**What you should do**
Output every entry exactly, from the first line to the last.

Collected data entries
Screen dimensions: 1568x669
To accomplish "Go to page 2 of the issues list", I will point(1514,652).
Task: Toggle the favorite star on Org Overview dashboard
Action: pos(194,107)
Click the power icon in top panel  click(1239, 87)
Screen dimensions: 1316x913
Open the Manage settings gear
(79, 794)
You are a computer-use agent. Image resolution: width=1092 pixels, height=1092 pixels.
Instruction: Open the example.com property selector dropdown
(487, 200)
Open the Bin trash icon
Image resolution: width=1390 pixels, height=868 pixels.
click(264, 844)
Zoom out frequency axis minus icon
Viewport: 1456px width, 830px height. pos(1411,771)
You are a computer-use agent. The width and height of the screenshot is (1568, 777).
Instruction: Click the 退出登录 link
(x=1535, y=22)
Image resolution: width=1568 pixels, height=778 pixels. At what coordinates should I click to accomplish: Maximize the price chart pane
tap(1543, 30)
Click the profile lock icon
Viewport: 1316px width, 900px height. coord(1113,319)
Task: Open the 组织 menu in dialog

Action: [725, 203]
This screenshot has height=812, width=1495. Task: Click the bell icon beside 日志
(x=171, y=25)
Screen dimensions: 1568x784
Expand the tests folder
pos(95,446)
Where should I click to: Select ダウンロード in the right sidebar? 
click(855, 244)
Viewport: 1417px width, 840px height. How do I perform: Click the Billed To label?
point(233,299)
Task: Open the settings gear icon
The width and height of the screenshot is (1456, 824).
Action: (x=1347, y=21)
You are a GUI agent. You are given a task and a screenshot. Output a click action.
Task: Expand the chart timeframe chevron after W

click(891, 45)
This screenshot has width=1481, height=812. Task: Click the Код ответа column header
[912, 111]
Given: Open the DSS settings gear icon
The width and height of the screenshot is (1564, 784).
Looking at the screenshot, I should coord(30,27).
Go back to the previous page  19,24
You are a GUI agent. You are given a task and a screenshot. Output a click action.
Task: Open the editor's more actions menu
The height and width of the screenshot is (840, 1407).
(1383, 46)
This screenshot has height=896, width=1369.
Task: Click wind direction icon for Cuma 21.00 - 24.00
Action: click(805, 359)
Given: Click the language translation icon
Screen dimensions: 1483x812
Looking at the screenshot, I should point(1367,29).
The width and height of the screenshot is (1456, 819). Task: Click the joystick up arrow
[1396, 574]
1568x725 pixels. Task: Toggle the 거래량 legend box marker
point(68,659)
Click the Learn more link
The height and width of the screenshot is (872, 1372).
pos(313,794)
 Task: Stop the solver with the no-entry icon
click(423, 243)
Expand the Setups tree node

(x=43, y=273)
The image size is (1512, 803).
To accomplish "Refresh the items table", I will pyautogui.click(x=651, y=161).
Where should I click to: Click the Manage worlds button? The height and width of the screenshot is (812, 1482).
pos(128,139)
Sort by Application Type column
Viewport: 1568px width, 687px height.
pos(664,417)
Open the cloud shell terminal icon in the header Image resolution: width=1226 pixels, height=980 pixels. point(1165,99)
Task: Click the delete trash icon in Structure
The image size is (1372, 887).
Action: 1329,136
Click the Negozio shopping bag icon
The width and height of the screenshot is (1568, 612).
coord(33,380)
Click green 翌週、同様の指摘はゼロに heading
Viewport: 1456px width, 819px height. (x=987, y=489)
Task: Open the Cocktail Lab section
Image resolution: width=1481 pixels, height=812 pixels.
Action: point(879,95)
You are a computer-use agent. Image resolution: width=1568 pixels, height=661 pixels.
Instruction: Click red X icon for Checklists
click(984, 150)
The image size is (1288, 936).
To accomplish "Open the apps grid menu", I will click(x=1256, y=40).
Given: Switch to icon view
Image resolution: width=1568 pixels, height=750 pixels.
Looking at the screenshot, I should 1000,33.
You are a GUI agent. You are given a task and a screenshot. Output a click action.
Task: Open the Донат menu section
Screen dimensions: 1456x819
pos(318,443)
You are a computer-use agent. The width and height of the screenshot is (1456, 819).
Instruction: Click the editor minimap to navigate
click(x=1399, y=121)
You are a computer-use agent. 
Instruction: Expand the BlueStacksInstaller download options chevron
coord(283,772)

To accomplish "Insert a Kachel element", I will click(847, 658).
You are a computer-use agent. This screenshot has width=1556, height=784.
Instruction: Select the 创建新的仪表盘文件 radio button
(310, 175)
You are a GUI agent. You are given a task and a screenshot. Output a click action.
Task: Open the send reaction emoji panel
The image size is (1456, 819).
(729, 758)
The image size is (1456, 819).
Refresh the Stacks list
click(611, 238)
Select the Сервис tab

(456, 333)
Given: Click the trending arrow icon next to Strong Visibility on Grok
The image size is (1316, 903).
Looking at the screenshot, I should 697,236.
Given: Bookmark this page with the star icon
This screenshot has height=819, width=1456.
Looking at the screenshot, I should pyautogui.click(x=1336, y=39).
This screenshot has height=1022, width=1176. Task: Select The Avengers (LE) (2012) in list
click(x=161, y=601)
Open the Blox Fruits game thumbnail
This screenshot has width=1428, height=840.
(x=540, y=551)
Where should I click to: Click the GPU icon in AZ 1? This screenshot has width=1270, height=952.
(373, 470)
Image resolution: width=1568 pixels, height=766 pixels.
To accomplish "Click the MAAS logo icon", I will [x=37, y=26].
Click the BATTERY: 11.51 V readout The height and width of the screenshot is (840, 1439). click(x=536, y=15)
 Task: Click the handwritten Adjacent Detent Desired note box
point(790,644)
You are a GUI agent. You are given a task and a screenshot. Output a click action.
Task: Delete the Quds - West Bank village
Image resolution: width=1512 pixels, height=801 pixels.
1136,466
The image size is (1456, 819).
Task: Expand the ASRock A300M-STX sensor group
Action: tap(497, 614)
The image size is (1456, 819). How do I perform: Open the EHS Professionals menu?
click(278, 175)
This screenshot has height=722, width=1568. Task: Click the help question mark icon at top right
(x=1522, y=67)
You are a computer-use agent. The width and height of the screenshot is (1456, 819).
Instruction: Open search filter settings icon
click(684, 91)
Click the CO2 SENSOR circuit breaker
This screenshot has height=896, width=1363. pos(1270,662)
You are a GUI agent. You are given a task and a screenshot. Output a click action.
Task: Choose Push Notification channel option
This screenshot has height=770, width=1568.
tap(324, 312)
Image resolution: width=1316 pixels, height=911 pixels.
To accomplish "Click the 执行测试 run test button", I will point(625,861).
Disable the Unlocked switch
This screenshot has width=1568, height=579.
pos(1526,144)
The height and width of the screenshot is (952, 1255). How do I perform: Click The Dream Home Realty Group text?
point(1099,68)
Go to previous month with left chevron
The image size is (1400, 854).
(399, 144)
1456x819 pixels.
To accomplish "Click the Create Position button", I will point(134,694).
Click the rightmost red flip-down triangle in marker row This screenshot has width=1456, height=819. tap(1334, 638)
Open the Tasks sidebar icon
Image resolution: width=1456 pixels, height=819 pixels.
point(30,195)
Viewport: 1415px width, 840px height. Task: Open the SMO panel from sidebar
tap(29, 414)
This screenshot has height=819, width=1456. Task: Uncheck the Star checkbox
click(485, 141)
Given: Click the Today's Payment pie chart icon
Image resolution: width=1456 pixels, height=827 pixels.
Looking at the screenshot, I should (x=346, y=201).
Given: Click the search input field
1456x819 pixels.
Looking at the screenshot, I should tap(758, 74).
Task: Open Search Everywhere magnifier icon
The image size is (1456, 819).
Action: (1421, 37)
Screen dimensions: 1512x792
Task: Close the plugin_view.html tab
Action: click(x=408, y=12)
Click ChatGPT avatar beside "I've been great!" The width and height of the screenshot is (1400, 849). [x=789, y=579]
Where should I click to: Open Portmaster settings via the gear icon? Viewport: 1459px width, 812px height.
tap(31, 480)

**Answer to the exercise**
Screen dimensions: 1568x669
To accomplish "Go to page 2 of the issues list", I will point(1514,652).
Task: Toggle the favorite star on Org Overview dashboard
Action: pos(194,107)
Click the power icon in top panel  click(1239, 87)
Screen dimensions: 1316x913
Open the Manage settings gear
(79, 794)
You are a computer-use agent. Image resolution: width=1092 pixels, height=1092 pixels.
Instruction: Open the example.com property selector dropdown
(487, 200)
Open the Bin trash icon
Image resolution: width=1390 pixels, height=868 pixels.
click(264, 844)
Zoom out frequency axis minus icon
Viewport: 1456px width, 830px height. pos(1411,771)
You are a computer-use agent. The width and height of the screenshot is (1568, 777).
Instruction: Click the 退出登录 link
(x=1535, y=22)
Image resolution: width=1568 pixels, height=778 pixels. At what coordinates should I click to accomplish: Maximize the price chart pane
tap(1543, 30)
Click the profile lock icon
Viewport: 1316px width, 900px height. coord(1113,319)
Task: Open the 组织 menu in dialog

Action: [725, 203]
This screenshot has height=812, width=1495. Task: Click the bell icon beside 日志
(x=171, y=25)
Screen dimensions: 1568x784
Expand the tests folder
pos(95,446)
Where should I click to: Select ダウンロード in the right sidebar? 
click(855, 244)
Viewport: 1417px width, 840px height. How do I perform: Click the Billed To label?
point(233,299)
Task: Open the settings gear icon
The width and height of the screenshot is (1456, 824).
Action: (x=1347, y=21)
You are a GUI agent. You are given a task and a screenshot. Output a click action.
Task: Expand the chart timeframe chevron after W

click(891, 45)
This screenshot has width=1481, height=812. Task: Click the Код ответа column header
[912, 111]
Given: Open the DSS settings gear icon
The width and height of the screenshot is (1564, 784).
Looking at the screenshot, I should coord(30,27).
Go back to the previous page  19,24
You are a GUI agent. You are given a task and a screenshot. Output a click action.
Task: Open the editor's more actions menu
The height and width of the screenshot is (840, 1407).
(1383, 46)
This screenshot has height=896, width=1369.
Task: Click wind direction icon for Cuma 21.00 - 24.00
Action: click(805, 359)
Given: Click the language translation icon
Screen dimensions: 1483x812
Looking at the screenshot, I should point(1367,29).
The width and height of the screenshot is (1456, 819). Task: Click the joystick up arrow
[1396, 574]
1568x725 pixels. Task: Toggle the 거래량 legend box marker
point(68,659)
Click the Learn more link
The height and width of the screenshot is (872, 1372).
pos(313,794)
 Task: Stop the solver with the no-entry icon
click(423, 243)
Expand the Setups tree node

(x=43, y=273)
The image size is (1512, 803).
To accomplish "Refresh the items table", I will pyautogui.click(x=651, y=161).
Where should I click to: Click the Manage worlds button? The height and width of the screenshot is (812, 1482).
pos(128,139)
Sort by Application Type column
Viewport: 1568px width, 687px height.
pos(664,417)
Open the cloud shell terminal icon in the header Image resolution: width=1226 pixels, height=980 pixels. point(1165,99)
Task: Click the delete trash icon in Structure
The image size is (1372, 887).
Action: 1329,136
Click the Negozio shopping bag icon
The width and height of the screenshot is (1568, 612).
coord(33,380)
Click green 翌週、同様の指摘はゼロに heading
Viewport: 1456px width, 819px height. (x=987, y=489)
Task: Open the Cocktail Lab section
Image resolution: width=1481 pixels, height=812 pixels.
Action: point(879,95)
You are a computer-use agent. Image resolution: width=1568 pixels, height=661 pixels.
Instruction: Click red X icon for Checklists
click(984, 150)
The image size is (1288, 936).
To accomplish "Open the apps grid menu", I will click(x=1256, y=40).
Given: Switch to icon view
Image resolution: width=1568 pixels, height=750 pixels.
Looking at the screenshot, I should 1000,33.
You are a GUI agent. You are given a task and a screenshot. Output a click action.
Task: Open the Донат menu section
Screen dimensions: 1456x819
pos(318,443)
You are a computer-use agent. The width and height of the screenshot is (1456, 819).
Instruction: Click the editor minimap to navigate
click(x=1399, y=121)
You are a computer-use agent. 
Instruction: Expand the BlueStacksInstaller download options chevron
coord(283,772)

To accomplish "Insert a Kachel element", I will click(847, 658).
You are a computer-use agent. This screenshot has width=1556, height=784.
Instruction: Select the 创建新的仪表盘文件 radio button
(310, 175)
You are a GUI agent. You are given a task and a screenshot. Output a click action.
Task: Open the send reaction emoji panel
The image size is (1456, 819).
(729, 758)
The image size is (1456, 819).
Refresh the Stacks list
click(611, 238)
Select the Сервис tab

(456, 333)
Given: Click the trending arrow icon next to Strong Visibility on Grok
The image size is (1316, 903).
Looking at the screenshot, I should 697,236.
Given: Bookmark this page with the star icon
This screenshot has height=819, width=1456.
Looking at the screenshot, I should pyautogui.click(x=1336, y=39).
This screenshot has height=1022, width=1176. Task: Select The Avengers (LE) (2012) in list
click(x=161, y=601)
Open the Blox Fruits game thumbnail
This screenshot has width=1428, height=840.
(x=540, y=551)
Where should I click to: Click the GPU icon in AZ 1? This screenshot has width=1270, height=952.
(373, 470)
Image resolution: width=1568 pixels, height=766 pixels.
To accomplish "Click the MAAS logo icon", I will [x=37, y=26].
Click the BATTERY: 11.51 V readout The height and width of the screenshot is (840, 1439). click(x=536, y=15)
 Task: Click the handwritten Adjacent Detent Desired note box
point(790,644)
You are a GUI agent. You are given a task and a screenshot. Output a click action.
Task: Delete the Quds - West Bank village
Image resolution: width=1512 pixels, height=801 pixels.
1136,466
The image size is (1456, 819).
Task: Expand the ASRock A300M-STX sensor group
Action: tap(497, 614)
The image size is (1456, 819). How do I perform: Open the EHS Professionals menu?
click(278, 175)
This screenshot has height=722, width=1568. Task: Click the help question mark icon at top right
(x=1522, y=67)
You are a computer-use agent. The width and height of the screenshot is (1456, 819).
Instruction: Open search filter settings icon
click(684, 91)
Click the CO2 SENSOR circuit breaker
This screenshot has height=896, width=1363. pos(1270,662)
You are a GUI agent. You are given a task and a screenshot. Output a click action.
Task: Choose Push Notification channel option
This screenshot has height=770, width=1568.
tap(324, 312)
Image resolution: width=1316 pixels, height=911 pixels.
To accomplish "Click the 执行测试 run test button", I will point(625,861).
Disable the Unlocked switch
This screenshot has width=1568, height=579.
pos(1526,144)
The height and width of the screenshot is (952, 1255). How do I perform: Click The Dream Home Realty Group text?
point(1099,68)
Go to previous month with left chevron
The image size is (1400, 854).
(399, 144)
1456x819 pixels.
To accomplish "Click the Create Position button", I will point(134,694).
Click the rightmost red flip-down triangle in marker row This screenshot has width=1456, height=819. tap(1334, 638)
Open the Tasks sidebar icon
Image resolution: width=1456 pixels, height=819 pixels.
point(30,195)
Viewport: 1415px width, 840px height. Task: Open the SMO panel from sidebar
tap(29, 414)
This screenshot has height=819, width=1456. Task: Uncheck the Star checkbox
click(485, 141)
Given: Click the Today's Payment pie chart icon
Image resolution: width=1456 pixels, height=827 pixels.
Looking at the screenshot, I should (x=346, y=201).
Given: Click the search input field
1456x819 pixels.
Looking at the screenshot, I should tap(758, 74).
Task: Open Search Everywhere magnifier icon
The image size is (1456, 819).
Action: (1421, 37)
Screen dimensions: 1512x792
Task: Close the plugin_view.html tab
Action: click(x=408, y=12)
Click ChatGPT avatar beside "I've been great!" The width and height of the screenshot is (1400, 849). [x=789, y=579]
Where should I click to: Open Portmaster settings via the gear icon? Viewport: 1459px width, 812px height.
tap(31, 480)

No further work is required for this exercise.